Start of Data provided

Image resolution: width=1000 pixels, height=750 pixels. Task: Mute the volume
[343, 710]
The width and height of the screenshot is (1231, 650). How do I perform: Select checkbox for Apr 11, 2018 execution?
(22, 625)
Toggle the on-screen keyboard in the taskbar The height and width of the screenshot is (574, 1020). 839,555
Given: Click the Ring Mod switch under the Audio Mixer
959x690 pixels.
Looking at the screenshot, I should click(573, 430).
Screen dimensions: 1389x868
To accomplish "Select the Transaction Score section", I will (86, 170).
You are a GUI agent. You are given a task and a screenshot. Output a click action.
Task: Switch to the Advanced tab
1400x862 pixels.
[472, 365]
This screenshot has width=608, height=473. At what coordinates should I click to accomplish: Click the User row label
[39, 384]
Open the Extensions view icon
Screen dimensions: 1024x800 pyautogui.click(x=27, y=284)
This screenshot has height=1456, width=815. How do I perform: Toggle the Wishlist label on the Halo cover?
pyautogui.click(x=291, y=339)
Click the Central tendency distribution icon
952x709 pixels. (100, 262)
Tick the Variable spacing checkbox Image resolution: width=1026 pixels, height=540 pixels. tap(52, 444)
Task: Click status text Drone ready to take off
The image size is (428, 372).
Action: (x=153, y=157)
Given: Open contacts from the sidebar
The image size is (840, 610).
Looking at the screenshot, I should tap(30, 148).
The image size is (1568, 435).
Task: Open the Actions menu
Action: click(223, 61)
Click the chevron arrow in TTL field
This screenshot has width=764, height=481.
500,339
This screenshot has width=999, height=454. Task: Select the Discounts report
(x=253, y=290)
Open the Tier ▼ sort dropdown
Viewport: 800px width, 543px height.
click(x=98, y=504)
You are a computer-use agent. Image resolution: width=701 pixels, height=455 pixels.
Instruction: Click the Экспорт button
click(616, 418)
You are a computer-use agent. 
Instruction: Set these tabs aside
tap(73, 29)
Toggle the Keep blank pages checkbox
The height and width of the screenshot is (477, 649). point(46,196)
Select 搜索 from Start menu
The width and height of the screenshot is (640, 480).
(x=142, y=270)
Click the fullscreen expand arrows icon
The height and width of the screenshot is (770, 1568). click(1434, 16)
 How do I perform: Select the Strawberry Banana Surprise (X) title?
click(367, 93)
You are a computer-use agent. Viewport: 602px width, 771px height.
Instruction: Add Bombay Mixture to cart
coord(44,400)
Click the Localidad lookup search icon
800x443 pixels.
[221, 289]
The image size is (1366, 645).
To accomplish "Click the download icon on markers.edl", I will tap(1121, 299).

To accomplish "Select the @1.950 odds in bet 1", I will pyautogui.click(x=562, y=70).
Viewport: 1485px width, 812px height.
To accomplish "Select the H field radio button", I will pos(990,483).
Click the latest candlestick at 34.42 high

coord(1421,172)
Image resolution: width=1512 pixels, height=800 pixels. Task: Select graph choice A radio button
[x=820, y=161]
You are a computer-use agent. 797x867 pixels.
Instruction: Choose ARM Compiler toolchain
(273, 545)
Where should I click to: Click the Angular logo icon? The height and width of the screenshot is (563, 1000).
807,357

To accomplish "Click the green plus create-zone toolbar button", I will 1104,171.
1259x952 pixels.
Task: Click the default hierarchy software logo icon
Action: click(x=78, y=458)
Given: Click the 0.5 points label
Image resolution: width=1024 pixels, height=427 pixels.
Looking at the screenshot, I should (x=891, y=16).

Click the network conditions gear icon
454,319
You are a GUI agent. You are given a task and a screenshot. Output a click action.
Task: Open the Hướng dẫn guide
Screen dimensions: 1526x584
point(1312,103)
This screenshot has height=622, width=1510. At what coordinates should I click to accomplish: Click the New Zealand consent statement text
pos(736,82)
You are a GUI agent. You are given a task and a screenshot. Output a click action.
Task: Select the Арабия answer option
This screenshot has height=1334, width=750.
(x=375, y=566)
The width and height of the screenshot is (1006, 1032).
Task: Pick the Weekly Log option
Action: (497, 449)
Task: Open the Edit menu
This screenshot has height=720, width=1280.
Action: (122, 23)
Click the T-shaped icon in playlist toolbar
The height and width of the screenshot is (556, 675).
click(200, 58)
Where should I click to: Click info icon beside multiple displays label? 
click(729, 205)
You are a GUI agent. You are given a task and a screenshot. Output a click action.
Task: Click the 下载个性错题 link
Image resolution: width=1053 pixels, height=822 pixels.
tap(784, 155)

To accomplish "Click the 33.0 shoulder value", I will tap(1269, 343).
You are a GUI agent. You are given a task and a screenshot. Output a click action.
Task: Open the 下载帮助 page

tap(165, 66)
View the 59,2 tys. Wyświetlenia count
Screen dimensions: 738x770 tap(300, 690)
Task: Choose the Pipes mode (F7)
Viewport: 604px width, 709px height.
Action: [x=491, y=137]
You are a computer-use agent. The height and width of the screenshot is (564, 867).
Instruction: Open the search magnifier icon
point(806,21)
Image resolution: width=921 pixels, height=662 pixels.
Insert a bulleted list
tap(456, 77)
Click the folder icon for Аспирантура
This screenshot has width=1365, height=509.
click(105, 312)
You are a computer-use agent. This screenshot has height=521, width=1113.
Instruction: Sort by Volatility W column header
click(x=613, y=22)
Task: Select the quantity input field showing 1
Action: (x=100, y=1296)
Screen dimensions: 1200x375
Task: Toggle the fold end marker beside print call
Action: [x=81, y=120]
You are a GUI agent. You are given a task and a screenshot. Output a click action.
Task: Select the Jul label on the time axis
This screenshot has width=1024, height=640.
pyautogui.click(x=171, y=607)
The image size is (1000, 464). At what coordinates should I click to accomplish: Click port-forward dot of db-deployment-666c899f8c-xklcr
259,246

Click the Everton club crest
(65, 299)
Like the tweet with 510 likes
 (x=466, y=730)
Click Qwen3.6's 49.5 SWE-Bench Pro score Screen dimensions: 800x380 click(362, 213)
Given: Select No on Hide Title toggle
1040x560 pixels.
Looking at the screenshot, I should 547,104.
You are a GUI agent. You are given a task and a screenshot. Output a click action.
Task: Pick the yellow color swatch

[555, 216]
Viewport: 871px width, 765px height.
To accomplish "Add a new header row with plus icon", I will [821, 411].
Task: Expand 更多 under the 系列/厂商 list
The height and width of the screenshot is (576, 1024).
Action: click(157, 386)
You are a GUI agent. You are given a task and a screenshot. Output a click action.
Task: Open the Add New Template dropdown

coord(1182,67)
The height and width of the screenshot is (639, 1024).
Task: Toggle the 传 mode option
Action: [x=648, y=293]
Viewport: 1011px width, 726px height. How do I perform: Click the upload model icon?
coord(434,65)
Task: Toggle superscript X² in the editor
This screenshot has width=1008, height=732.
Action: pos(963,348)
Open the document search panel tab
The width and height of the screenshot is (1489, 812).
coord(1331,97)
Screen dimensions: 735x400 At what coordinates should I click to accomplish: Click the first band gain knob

End of Data provided

What is needed: Print all entries again, exactly.

Final answer:
Image resolution: width=1000 pixels, height=750 pixels. Task: Mute the volume
[343, 710]
The width and height of the screenshot is (1231, 650). How do I perform: Select checkbox for Apr 11, 2018 execution?
(22, 625)
Toggle the on-screen keyboard in the taskbar The height and width of the screenshot is (574, 1020). 839,555
Given: Click the Ring Mod switch under the Audio Mixer
959x690 pixels.
Looking at the screenshot, I should click(573, 430).
Screen dimensions: 1389x868
To accomplish "Select the Transaction Score section", I will (86, 170).
You are a GUI agent. You are given a task and a screenshot. Output a click action.
Task: Switch to the Advanced tab
1400x862 pixels.
[472, 365]
This screenshot has width=608, height=473. At what coordinates should I click to accomplish: Click the User row label
[39, 384]
Open the Extensions view icon
Screen dimensions: 1024x800 pyautogui.click(x=27, y=284)
This screenshot has height=1456, width=815. How do I perform: Toggle the Wishlist label on the Halo cover?
pyautogui.click(x=291, y=339)
Click the Central tendency distribution icon
952x709 pixels. (100, 262)
Tick the Variable spacing checkbox Image resolution: width=1026 pixels, height=540 pixels. tap(52, 444)
Task: Click status text Drone ready to take off
The image size is (428, 372).
Action: (x=153, y=157)
Given: Open contacts from the sidebar
The image size is (840, 610).
Looking at the screenshot, I should tap(30, 148).
The image size is (1568, 435).
Task: Open the Actions menu
Action: click(223, 61)
Click the chevron arrow in TTL field
This screenshot has width=764, height=481.
500,339
This screenshot has width=999, height=454. Task: Select the Discounts report
(x=253, y=290)
Open the Tier ▼ sort dropdown
Viewport: 800px width, 543px height.
click(x=98, y=504)
You are a computer-use agent. Image resolution: width=701 pixels, height=455 pixels.
Instruction: Click the Экспорт button
click(616, 418)
You are a computer-use agent. 
Instruction: Set these tabs aside
tap(73, 29)
Toggle the Keep blank pages checkbox
The height and width of the screenshot is (477, 649). point(46,196)
Select 搜索 from Start menu
The width and height of the screenshot is (640, 480).
(x=142, y=270)
Click the fullscreen expand arrows icon
The height and width of the screenshot is (770, 1568). click(1434, 16)
 How do I perform: Select the Strawberry Banana Surprise (X) title?
click(367, 93)
You are a computer-use agent. Viewport: 602px width, 771px height.
Instruction: Add Bombay Mixture to cart
coord(44,400)
Click the Localidad lookup search icon
800x443 pixels.
[221, 289]
The image size is (1366, 645).
To accomplish "Click the download icon on markers.edl", I will tap(1121, 299).

To accomplish "Select the @1.950 odds in bet 1", I will pyautogui.click(x=562, y=70).
Viewport: 1485px width, 812px height.
To accomplish "Select the H field radio button", I will pos(990,483).
Click the latest candlestick at 34.42 high

coord(1421,172)
Image resolution: width=1512 pixels, height=800 pixels. Task: Select graph choice A radio button
[x=820, y=161]
You are a computer-use agent. 797x867 pixels.
Instruction: Choose ARM Compiler toolchain
(273, 545)
Where should I click to: Click the Angular logo icon? The height and width of the screenshot is (563, 1000).
807,357

To accomplish "Click the green plus create-zone toolbar button", I will 1104,171.
1259x952 pixels.
Task: Click the default hierarchy software logo icon
Action: click(x=78, y=458)
Given: Click the 0.5 points label
Image resolution: width=1024 pixels, height=427 pixels.
Looking at the screenshot, I should (x=891, y=16).

Click the network conditions gear icon
454,319
You are a GUI agent. You are given a task and a screenshot. Output a click action.
Task: Open the Hướng dẫn guide
Screen dimensions: 1526x584
point(1312,103)
This screenshot has height=622, width=1510. At what coordinates should I click to accomplish: Click the New Zealand consent statement text
pos(736,82)
You are a GUI agent. You are given a task and a screenshot. Output a click action.
Task: Select the Арабия answer option
This screenshot has height=1334, width=750.
(x=375, y=566)
The width and height of the screenshot is (1006, 1032).
Task: Pick the Weekly Log option
Action: (497, 449)
Task: Open the Edit menu
This screenshot has height=720, width=1280.
Action: (122, 23)
Click the T-shaped icon in playlist toolbar
The height and width of the screenshot is (556, 675).
click(200, 58)
Where should I click to: Click info icon beside multiple displays label? 
click(729, 205)
You are a GUI agent. You are given a task and a screenshot. Output a click action.
Task: Click the 下载个性错题 link
Image resolution: width=1053 pixels, height=822 pixels.
tap(784, 155)

To accomplish "Click the 33.0 shoulder value", I will tap(1269, 343).
You are a GUI agent. You are given a task and a screenshot. Output a click action.
Task: Open the 下载帮助 page

tap(165, 66)
View the 59,2 tys. Wyświetlenia count
Screen dimensions: 738x770 tap(300, 690)
Task: Choose the Pipes mode (F7)
Viewport: 604px width, 709px height.
Action: [x=491, y=137]
You are a computer-use agent. The height and width of the screenshot is (564, 867).
Instruction: Open the search magnifier icon
point(806,21)
Image resolution: width=921 pixels, height=662 pixels.
Insert a bulleted list
tap(456, 77)
Click the folder icon for Аспирантура
This screenshot has width=1365, height=509.
click(105, 312)
You are a computer-use agent. This screenshot has height=521, width=1113.
Instruction: Sort by Volatility W column header
click(x=613, y=22)
Task: Select the quantity input field showing 1
Action: (x=100, y=1296)
Screen dimensions: 1200x375
Task: Toggle the fold end marker beside print call
Action: [x=81, y=120]
You are a GUI agent. You are given a task and a screenshot. Output a click action.
Task: Select the Jul label on the time axis
This screenshot has width=1024, height=640.
pyautogui.click(x=171, y=607)
The image size is (1000, 464). At what coordinates should I click to accomplish: Click port-forward dot of db-deployment-666c899f8c-xklcr
259,246

Click the Everton club crest
(65, 299)
Like the tweet with 510 likes
 (x=466, y=730)
Click Qwen3.6's 49.5 SWE-Bench Pro score Screen dimensions: 800x380 click(362, 213)
Given: Select No on Hide Title toggle
1040x560 pixels.
Looking at the screenshot, I should 547,104.
You are a GUI agent. You are given a task and a screenshot. Output a click action.
Task: Pick the yellow color swatch

[555, 216]
Viewport: 871px width, 765px height.
To accomplish "Add a new header row with plus icon", I will [821, 411].
Task: Expand 更多 under the 系列/厂商 list
The height and width of the screenshot is (576, 1024).
Action: click(157, 386)
You are a GUI agent. You are given a task and a screenshot. Output a click action.
Task: Open the Add New Template dropdown

coord(1182,67)
The height and width of the screenshot is (639, 1024).
Task: Toggle the 传 mode option
Action: [x=648, y=293]
Viewport: 1011px width, 726px height. How do I perform: Click the upload model icon?
coord(434,65)
Task: Toggle superscript X² in the editor
This screenshot has width=1008, height=732.
Action: pos(963,348)
Open the document search panel tab
The width and height of the screenshot is (1489, 812).
coord(1331,97)
Screen dimensions: 735x400 At what coordinates should I click to accomplish: Click the first band gain knob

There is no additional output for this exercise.